Task to carry out :: What you return should be only the lines in the entries below between the one holding "Screen dimensions: 621x693" and the one holding "You are a GUI", ends included, with every picture left out.
START Dataset
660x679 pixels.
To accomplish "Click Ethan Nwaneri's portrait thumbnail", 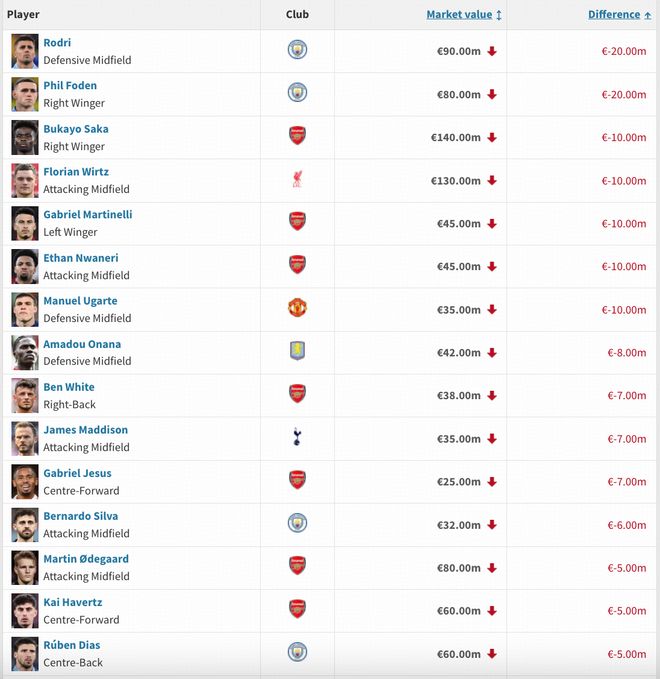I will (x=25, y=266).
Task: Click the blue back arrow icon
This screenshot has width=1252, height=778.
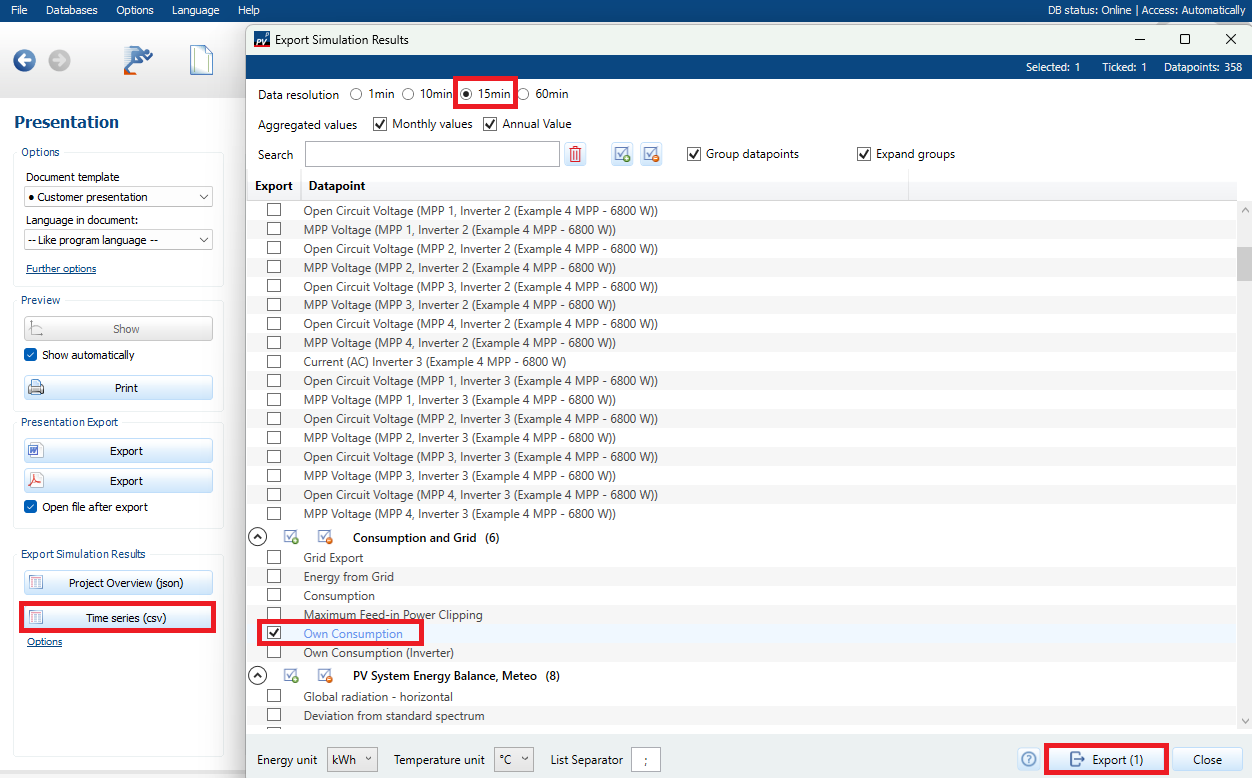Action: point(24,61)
END Dataset
START Dataset
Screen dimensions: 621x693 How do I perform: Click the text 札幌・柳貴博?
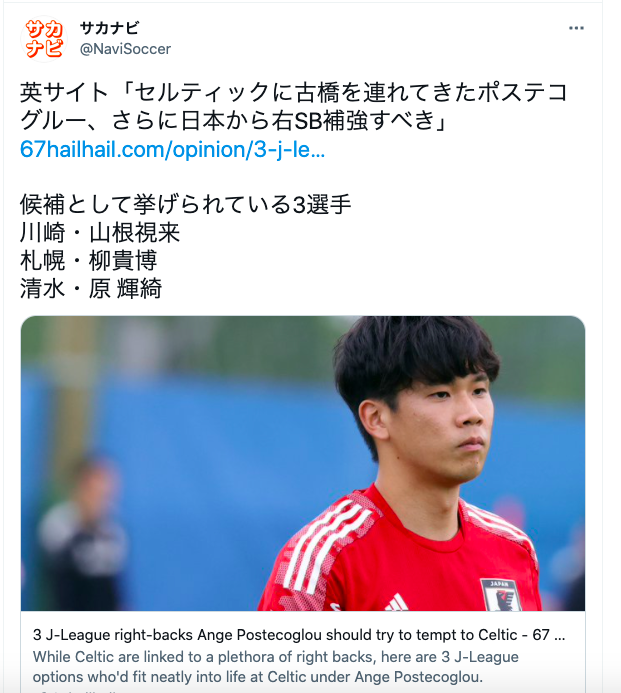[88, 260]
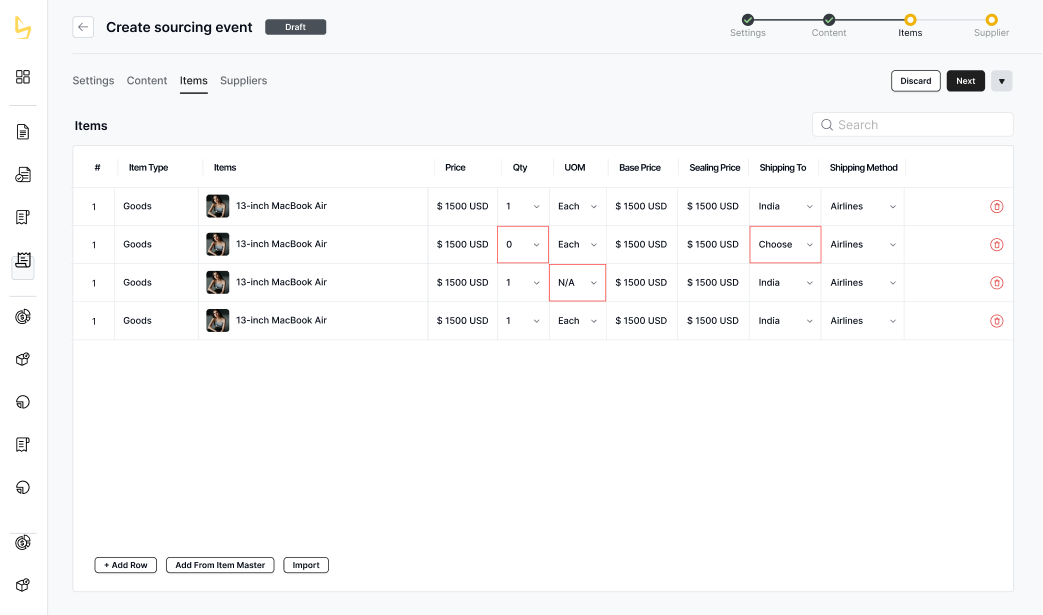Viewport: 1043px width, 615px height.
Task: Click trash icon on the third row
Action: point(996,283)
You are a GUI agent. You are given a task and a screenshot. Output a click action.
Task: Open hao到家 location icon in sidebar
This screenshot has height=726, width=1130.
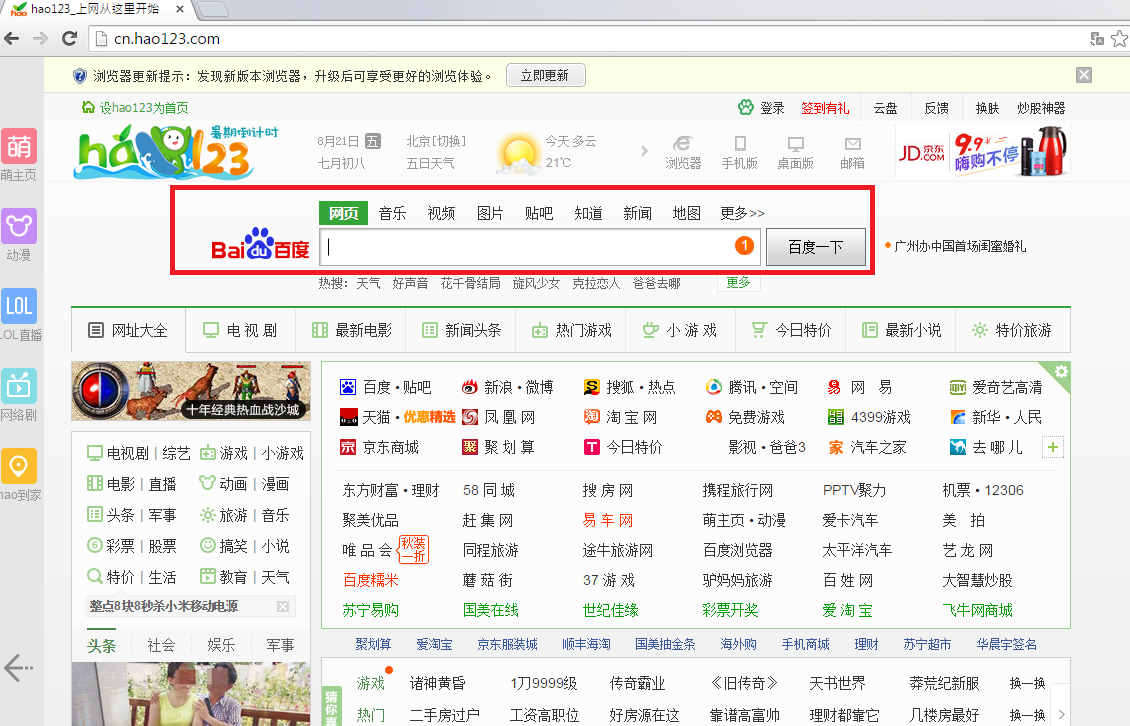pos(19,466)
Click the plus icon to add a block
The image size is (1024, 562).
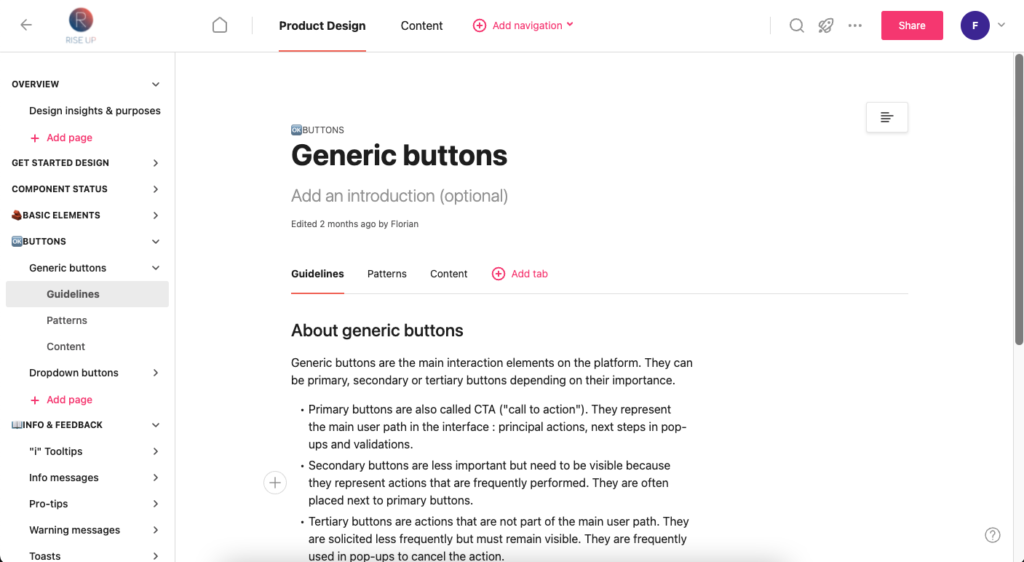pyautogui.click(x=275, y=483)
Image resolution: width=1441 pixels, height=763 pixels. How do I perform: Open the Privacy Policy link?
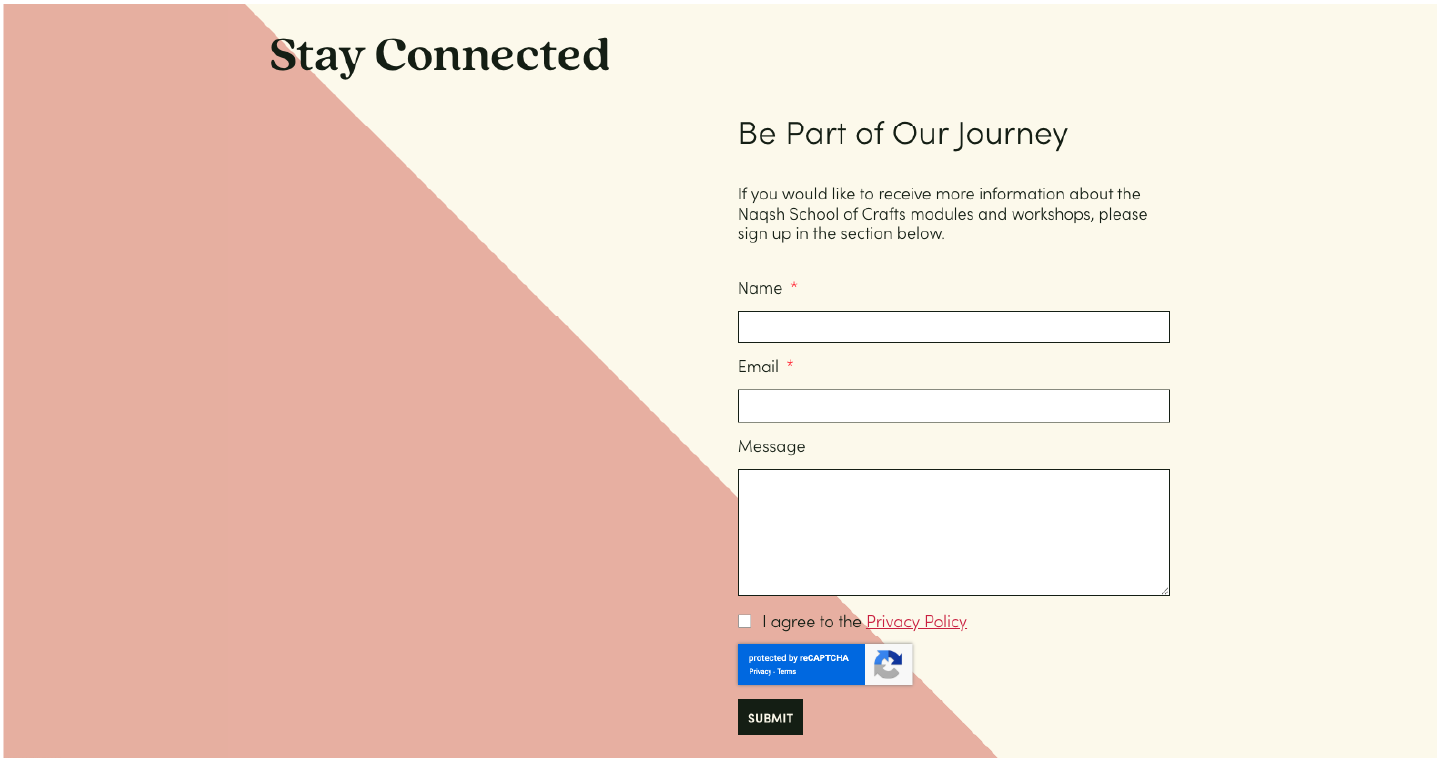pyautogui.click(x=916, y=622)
END Dataset
START Dataset
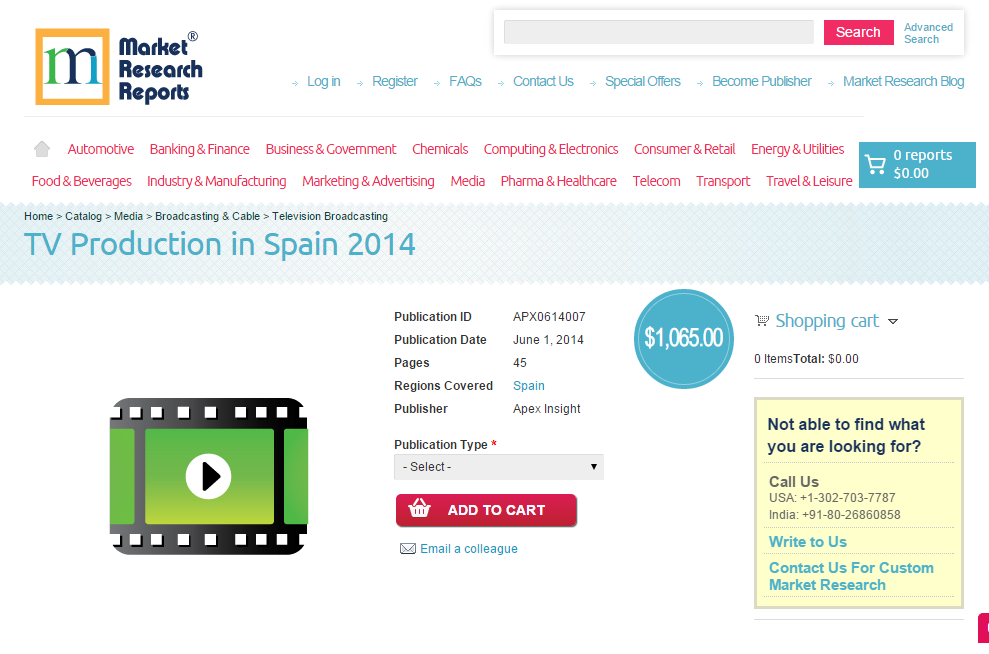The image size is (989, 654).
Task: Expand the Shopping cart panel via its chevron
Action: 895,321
END Dataset
Task solution ::
Screen dimensions: 621x693 How do I perform: Click the text 札幌・柳貴博?
[88, 260]
Viewport: 1043px width, 615px height.
Task: Click trash icon on the third row
Action: point(996,283)
You are a GUI agent. You are given a task and a screenshot. Output a click action.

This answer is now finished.